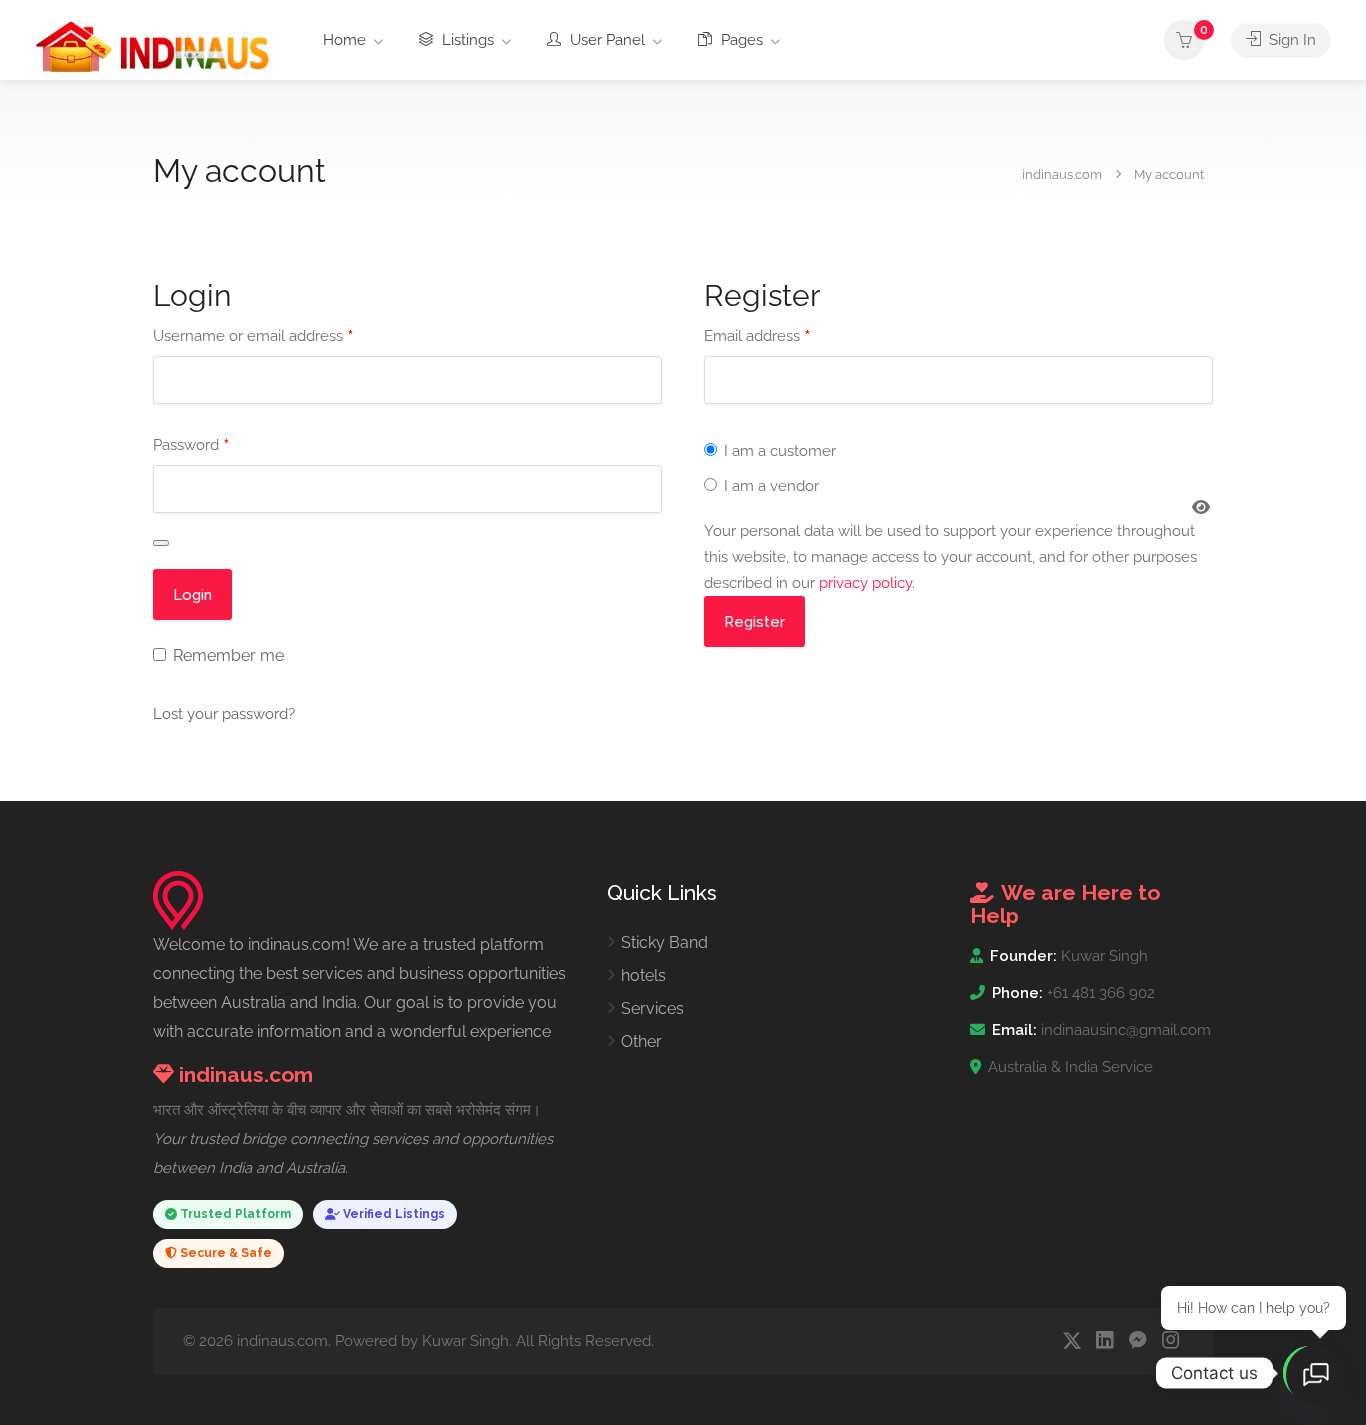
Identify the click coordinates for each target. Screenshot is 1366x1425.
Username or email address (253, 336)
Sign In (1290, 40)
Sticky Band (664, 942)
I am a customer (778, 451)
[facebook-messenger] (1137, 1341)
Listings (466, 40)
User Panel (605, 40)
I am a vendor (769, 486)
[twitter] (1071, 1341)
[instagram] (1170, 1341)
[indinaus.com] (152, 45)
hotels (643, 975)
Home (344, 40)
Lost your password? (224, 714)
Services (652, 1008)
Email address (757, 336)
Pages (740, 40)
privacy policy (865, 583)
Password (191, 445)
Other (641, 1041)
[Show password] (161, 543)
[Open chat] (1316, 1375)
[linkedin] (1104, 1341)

__Assignment__: Give back, unaltered, each line of the listing from the first to the line that contains "Services (652, 1008)", leaving every picture out.

__Your solution__:
Identify the click coordinates for each target. Screenshot is 1366x1425.
Username or email address (253, 336)
Sign In (1290, 40)
Sticky Band (664, 942)
I am a customer (778, 451)
[facebook-messenger] (1137, 1341)
Listings (466, 40)
User Panel (605, 40)
I am a vendor (769, 486)
[twitter] (1071, 1341)
[instagram] (1170, 1341)
[indinaus.com] (152, 45)
hotels (643, 975)
Home (344, 40)
Lost your password? (224, 714)
Services (652, 1008)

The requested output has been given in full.